> _Problem description_: Duplicate the records from the line that contains "Given: Click the underline icon in the editor" through the end of the records, with both ends included, and leave out the pictures.

> _Available data_:
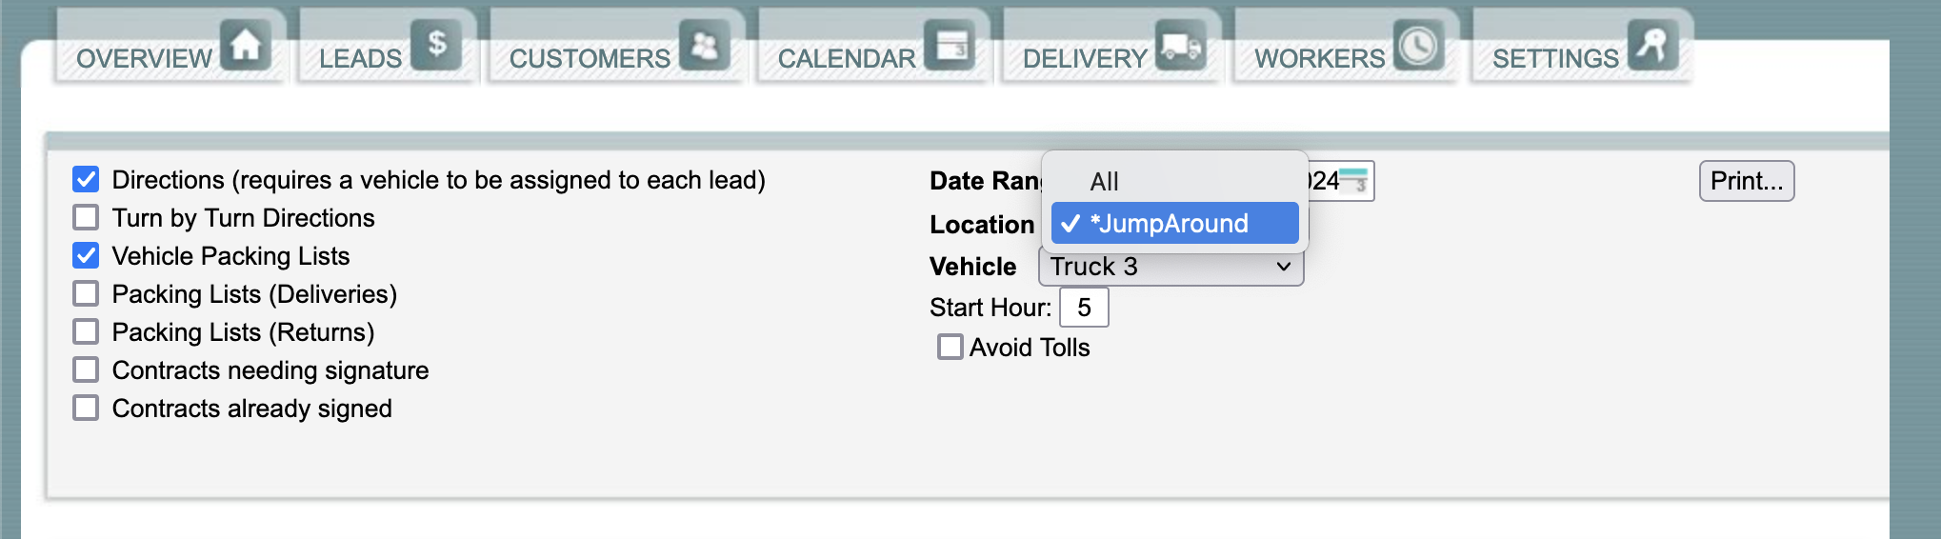Click the Leads dollar sign icon

click(436, 45)
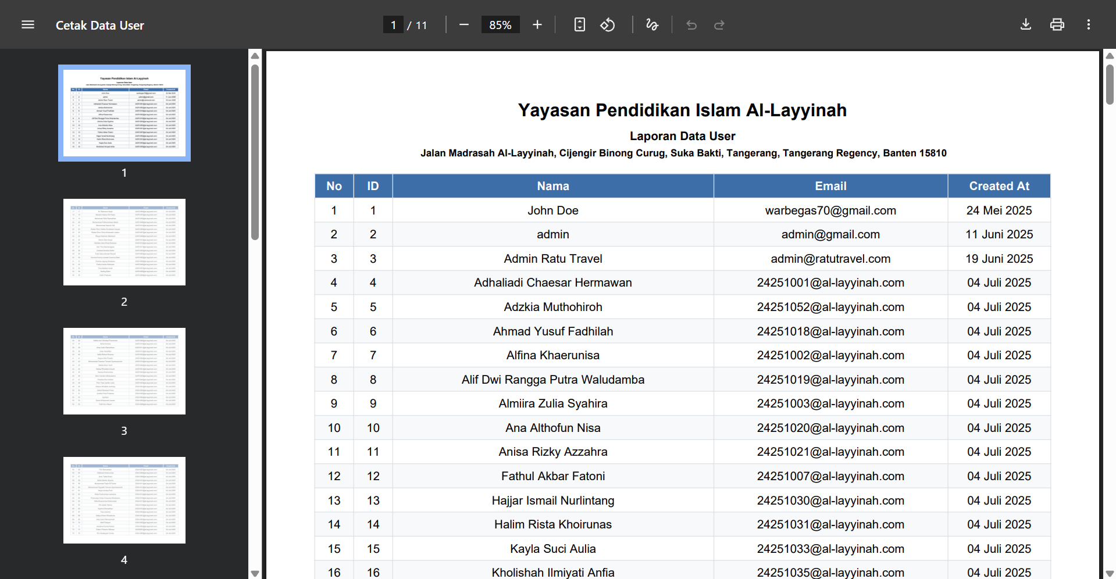1116x579 pixels.
Task: Click the Created At column header
Action: coord(999,185)
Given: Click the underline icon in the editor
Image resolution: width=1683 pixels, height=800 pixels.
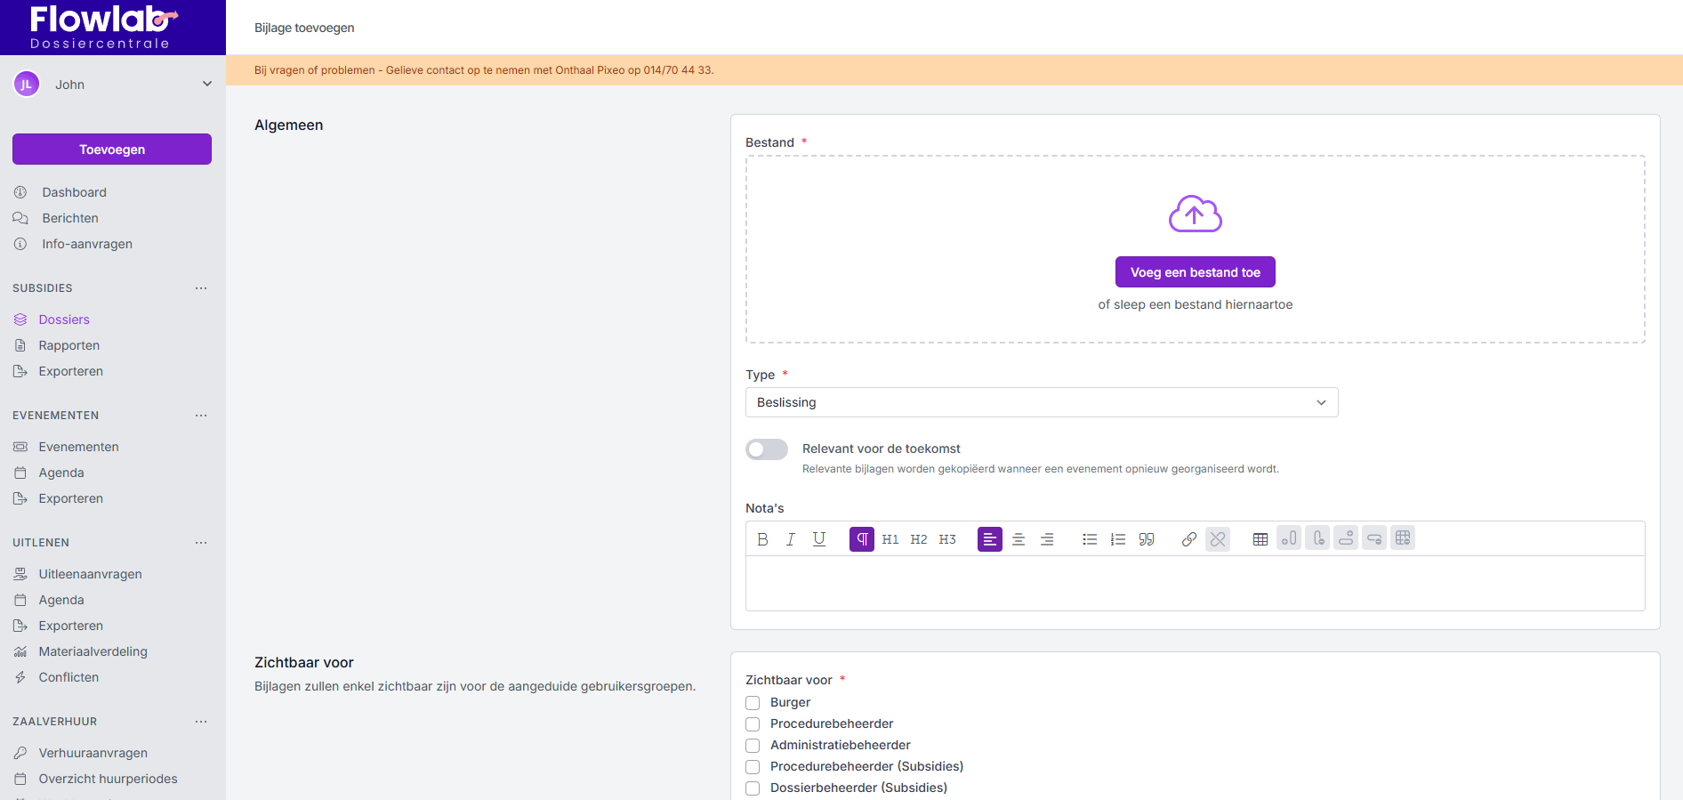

> _The solution_:
Given: Click the underline icon in the editor
Image resolution: width=1683 pixels, height=800 pixels.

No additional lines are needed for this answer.